Dow Jones reports that the solution involves increasing cash incentives for EV and hybrid purchases and raising taxes on "high emission vehicles." France already provides a €5,000 subsidy for EVs and €2,000 for hybrids, but those will see a €2,000 bump to €7,000 and €4,000, respectively. The CO2 output or engine displacement that would qualify a vehicle as "high emission" isn't stated. Supplemental and longer-term plans include asking the EU to examine a free-trade agreement with South Korea that France says has resulted in a glut of South Korean cars, and providing €600 million in lifelines to smaller, struggling automaker suppliers.

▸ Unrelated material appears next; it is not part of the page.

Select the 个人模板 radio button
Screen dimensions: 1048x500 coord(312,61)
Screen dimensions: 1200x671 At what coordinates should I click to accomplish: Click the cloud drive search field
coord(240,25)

From our perspective, the measures look like more of the same largely-useless pussyfooting that has kept Europe staring at the economic apocalypse for more than two years. In a New York Times article about Europe's "day of reckoning," Fiat and Chrysler CEO Sergio Marchionne said, "I've never seen it this bad. All the unresolved issues that have been plaguing the industry for a number of years have all come forward."
Austerity measures on top of the general European economy are keeping buyers away, and we have no idea how another €2,000 on the hood is supposed to spur enough demand for EVs and hybrids to help Peugeot and Citroën. Even if they tripled their sales numbers, they'd still be niche vehicles.
The problem right now is that in 30 days Peugeot will be another €200 million in the hole, and neither the company nor the government can allow that to continue, else they'll both be taking even bigger lumps soon enough.